The U.S. government said on Tuesday that it has foiled a plot allegedly involving Iran to assassinate Saudi Arabian ambassador to Washington, and that it is imposing new sanctions against four people linked with the alleged plot.
The Justice Department said that Manssor Arbabsiar, a 56-year- old naturalized U.S. citizen holding both Iranian and U.S. passports, and Iranian Gholam Shakuri have been charged with conspiracy to murder a foreign official, and conspiracy to use a weapon of mass destruction, among others.
The alleged plot was directed by "elements of the Iranian government," the Justice Department said in a statement. Shakuri is described in the criminal complaint as member of the Quds Force, a branch of the Iranian Islamic Revolutionary Guard Corps.
Arbabsiar was arrested on Sept. 29, 2011, at New York's John F. Kennedy International Airport. He faces a maximum potential sentence of life in prison if convicted. Shakuri remains at large.
According to the criminal complaint filed in the Southern District of New York, Arbabsiar and his Iran-based co-conspirators have been plotting the murder of the Saudi Ambassador since spring this year. He allegedly met on a number of occasions in Mexico with an informant of the U.S. Drug Enforcement Administration (DEA) who has posed as an associate of an international drug trafficking cartel.
Arbabsiar arranged to hire the DEA informant to murder the Ambassador Adel Al-Jubeir, and Shakuri and other co-conspirators were aware of and approved the plan, the complaint said.
New sanctions imposed
The U.S. government has vowed to hold Iran accountable for the alleged plot.
"The complaint alleges that this conspiracy was conceived, was sponsored, and was directed from Iran and constitutes a flagrant constitution against the law from protecting diplomats from being harmed," U.S. Attorney General Eric Holder said at a press conference.
"In addition to them being held accountable for their plot, the United States is committed to holding Iran accountable for its actions," he said.
The U.S. Treasury Department immediately announced that it is imposing economic penalties against four people linked to the alleged plot, including the two men who have been charged.
The financial transactions at the heart of the alleged plot " lay bare the risk that banks and other institutions face in doing business with Iran," Treasury Undersecretary David Cohen said.
The U.S. government has long maintained sanctions against Iran for its alleged pursuit of nuclear weapons and state sponsorship of terrorism, banning commercial and financial transactions with Iran by U.S. firms. Iran has denied the accusations and insisted on the peaceful purpose of its nuclear program.
U.S. Secretary of State Hillary Clinton said that the U.S. government will consult with its allies on ways to "further isolate" Iran.
"We will be consulting with our friends and partners around the world about how we can send a very strong message that this kind of action, which violates international norms, must be ended," Clinton told reporters.

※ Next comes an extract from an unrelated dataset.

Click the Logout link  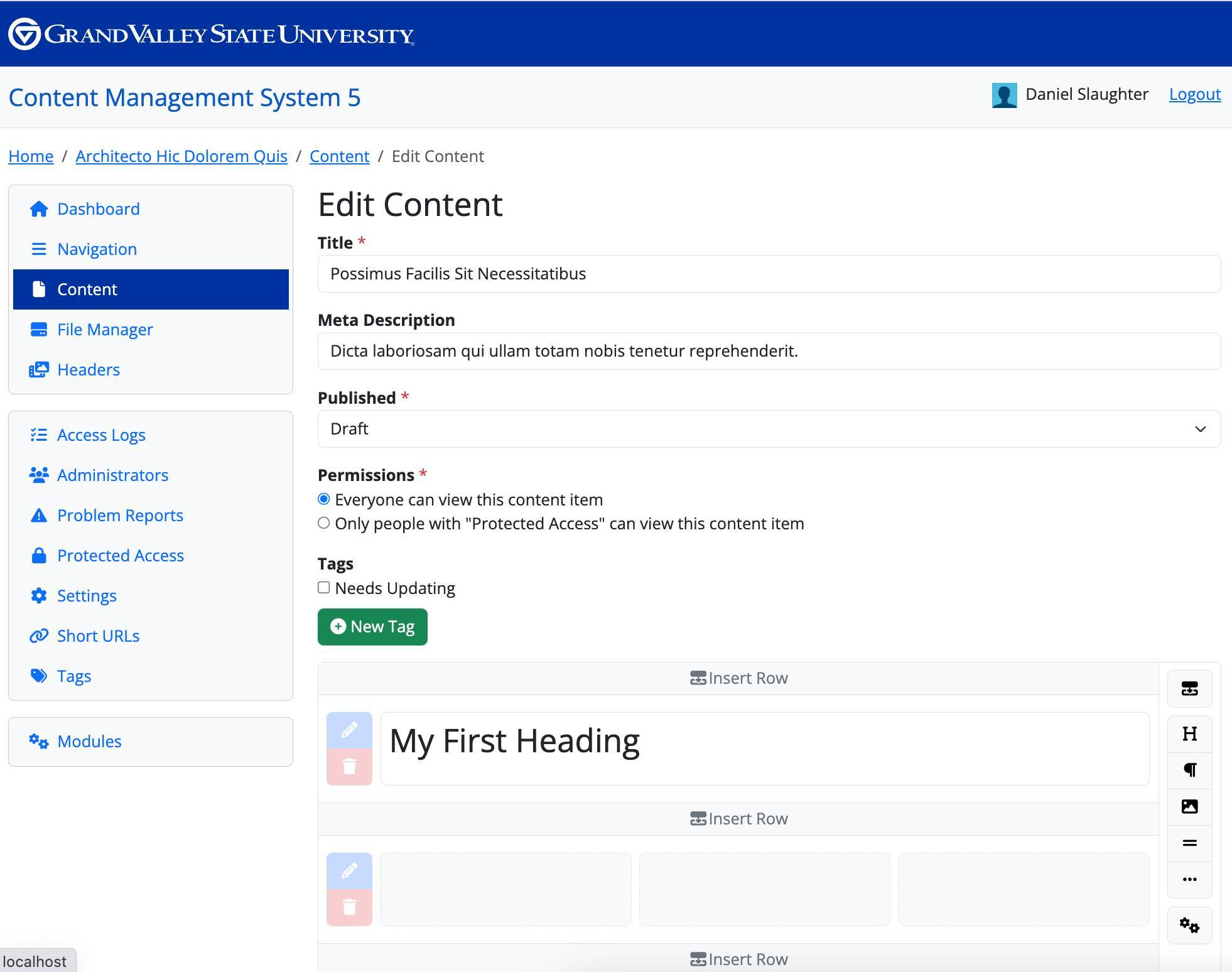(x=1194, y=94)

Ted Carpenter, a senior fellow at Washington-based think-tank Cato Institute, however, said that given the already miserable state of U.S.-Iranian relations, the allegation will have only limited additional bilateral impact -- unless the Obama administration seeks to make the episode a high-priority matter.
"It seems unlikely, though, that the administration will want to escalate matters from an incident to a crisis with Iran," he told Xinhua.
Carpenter said that he expects Iranian-Arab (and especially Iranian-Saudi) tensions to rise sharply in the coming months.
Iran rejects allegations
Iran has described the U.S. accusations as "a prefabricated scenario which is totally unfounded" and aimed at sowing discord in the region.
Ramin Mehman-Parast, the spokesman of the Iranian Foreign Ministry was quoted by the semi-official Fars news agency as saying that the relations between Saudi Arabia and Iran are based on bilateral respects and that such unfounded allegations would leave no impact on the world public opinion.
Earlier Tuesday, Iran's official news agency IRNA described the U.S. allegation as a new U.S. propaganda against Iran. "The U.S. Government is launching a new propaganda campaign against the Islamic Republic of Iran," the report said, citing an unnamed source.
Ali Akbar Javanfekr, the press aide to Iranian President Mahmoud Ahmadinejad was also quoted by media as saying that the alleged plot is a fabrication to turn public attention away from domestic problems within the United State.
Saudi reactions
The Saudi embassy in Washington has thanked the U.S. for preventing the alleged assassination attempt on the Saudi ambassador, the embassy said on Tuesday.
"Embassy would like to express its appreciation to the responsible agencies of the U.S. government for preventing a criminal act from taking place," said the Saudi embassy in its Tweeter feed.
"Plot to assassinate ambassador is a despicable violation of international norms, standards, conventions, not in accord with principles of humanity," said the embassy.